Von Spakovsky and co-author John Fund exposed the slush fund in their book “Obama’s Enforcer,” which details the legacy of former Attorney General Eric Holder. Von Spakovsky said this activity is unique to the Obama Justice Department.

“This has been an open secret in Washington for years, but nothing has been done about it,” he said. “I would hope the new attorney general would this down and, frankly, go in and try to get these funds back if that can possibly happen.”

He admits the action is most likely not illegal, but he said it should have never be done.

“I do think it was unethical. I think any funds recovered by the federal government in a lawsuit should go to the U.S. Treasury because they belong to the American taxpayer. Those funds should not be given to third-party advocacy organizations, certainly not political organizations like La Raza,” he said.

Von Spakovsky said Holder politicized the Justice Department far more than any of his predecessors and added that Loretta Lynch was no better.
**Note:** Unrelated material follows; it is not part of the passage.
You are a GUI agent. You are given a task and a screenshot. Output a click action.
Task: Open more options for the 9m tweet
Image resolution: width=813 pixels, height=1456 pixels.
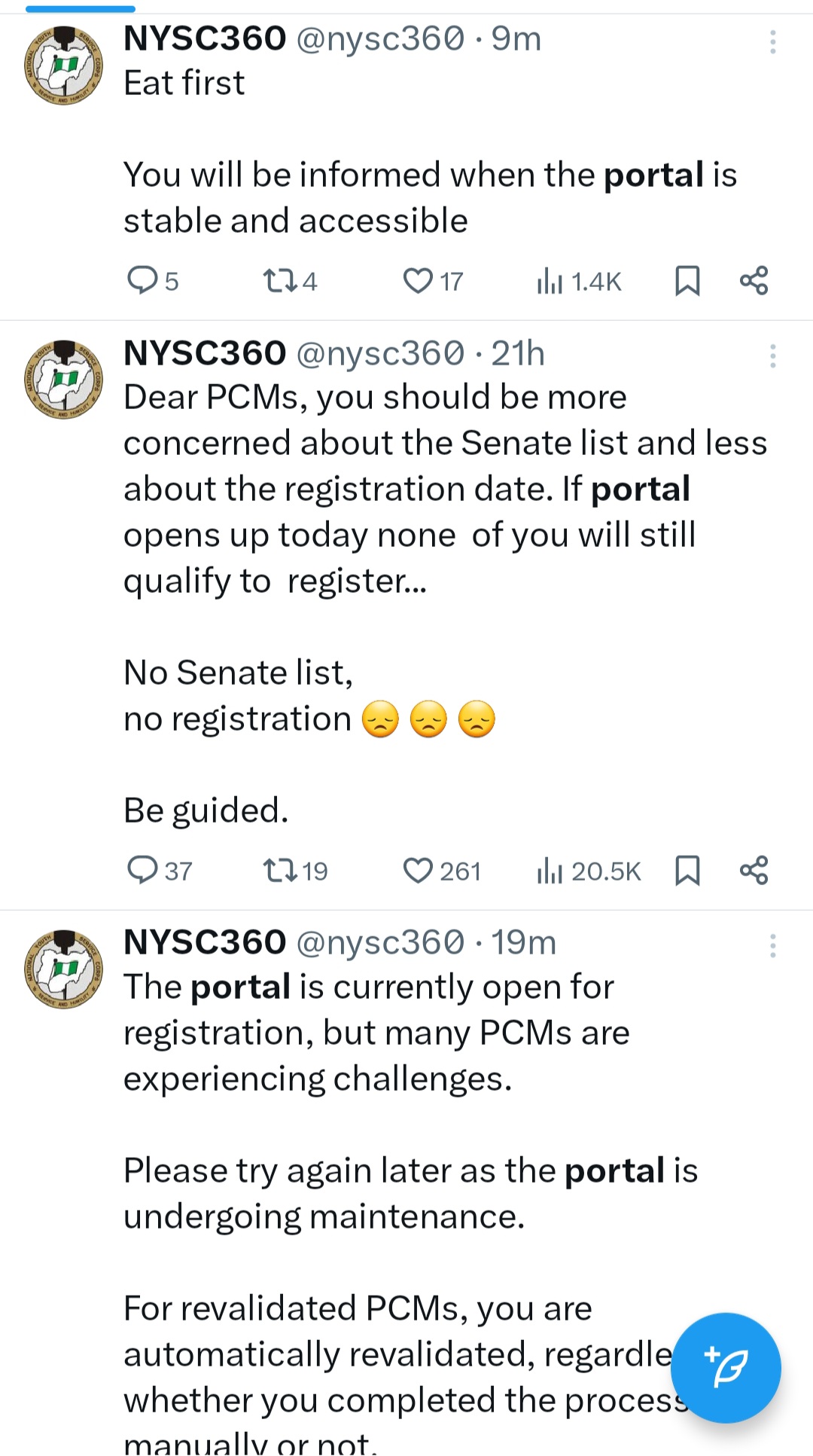pos(772,42)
He noted the federal judges scolded DOJ attorneys for their unethical conduct, and Holder was the only attorney general in history to be held in contempt of Congress for withholding documents related to the ill-fated and deadly “Fast and Furious” gun-running operation.

He said the people now venting over Sessions had no problems with the Justice Department from 2009 to 2017.

“We never heard any complaints whatsoever from Chuck Schumer or any other Democrats about that behavior,” said von Spakovsky.